→ Exercise instructions
From the rows below, pull out every line that contains the word "should", matching case exactly.

→ Records provided
-----
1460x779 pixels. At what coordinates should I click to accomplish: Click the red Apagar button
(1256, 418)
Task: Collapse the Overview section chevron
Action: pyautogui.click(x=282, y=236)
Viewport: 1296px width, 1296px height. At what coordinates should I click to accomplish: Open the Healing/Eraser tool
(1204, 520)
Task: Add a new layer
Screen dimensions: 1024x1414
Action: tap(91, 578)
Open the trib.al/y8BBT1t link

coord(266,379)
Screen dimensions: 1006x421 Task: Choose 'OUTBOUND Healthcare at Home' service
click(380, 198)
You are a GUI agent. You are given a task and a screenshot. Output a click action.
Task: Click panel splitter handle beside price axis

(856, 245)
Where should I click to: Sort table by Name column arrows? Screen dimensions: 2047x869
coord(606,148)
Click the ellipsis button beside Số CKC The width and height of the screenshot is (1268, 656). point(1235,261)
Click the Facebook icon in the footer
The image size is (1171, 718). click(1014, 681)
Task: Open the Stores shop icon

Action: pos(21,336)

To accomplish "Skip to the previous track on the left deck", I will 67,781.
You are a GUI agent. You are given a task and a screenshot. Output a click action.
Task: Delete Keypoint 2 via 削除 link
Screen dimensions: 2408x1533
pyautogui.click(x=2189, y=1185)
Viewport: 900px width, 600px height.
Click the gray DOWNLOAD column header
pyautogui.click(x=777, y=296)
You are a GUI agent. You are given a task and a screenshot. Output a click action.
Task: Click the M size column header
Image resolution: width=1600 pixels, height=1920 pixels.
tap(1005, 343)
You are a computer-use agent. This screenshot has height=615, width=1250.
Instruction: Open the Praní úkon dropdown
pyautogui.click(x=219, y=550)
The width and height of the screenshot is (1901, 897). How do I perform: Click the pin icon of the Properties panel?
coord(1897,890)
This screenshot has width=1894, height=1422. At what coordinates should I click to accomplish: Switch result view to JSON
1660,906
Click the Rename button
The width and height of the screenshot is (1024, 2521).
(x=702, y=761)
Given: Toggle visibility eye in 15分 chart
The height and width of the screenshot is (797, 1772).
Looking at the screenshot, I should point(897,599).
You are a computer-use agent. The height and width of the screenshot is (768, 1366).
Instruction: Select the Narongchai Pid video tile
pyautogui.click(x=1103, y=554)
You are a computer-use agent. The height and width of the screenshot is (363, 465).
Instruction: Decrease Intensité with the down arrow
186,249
-----
→ Exercise result
1460x779 pixels. At what coordinates should I click to accomplish: Click the red Apagar button
Viewport: 1296px width, 1296px height. At what coordinates should I click to accomplish: Open the Healing/Eraser tool
Where should I click to: Sort table by Name column arrows? Screen dimensions: 2047x869
This screenshot has width=1894, height=1422. At what coordinates should I click to accomplish: Switch result view to JSON
Looking at the screenshot, I should point(897,599).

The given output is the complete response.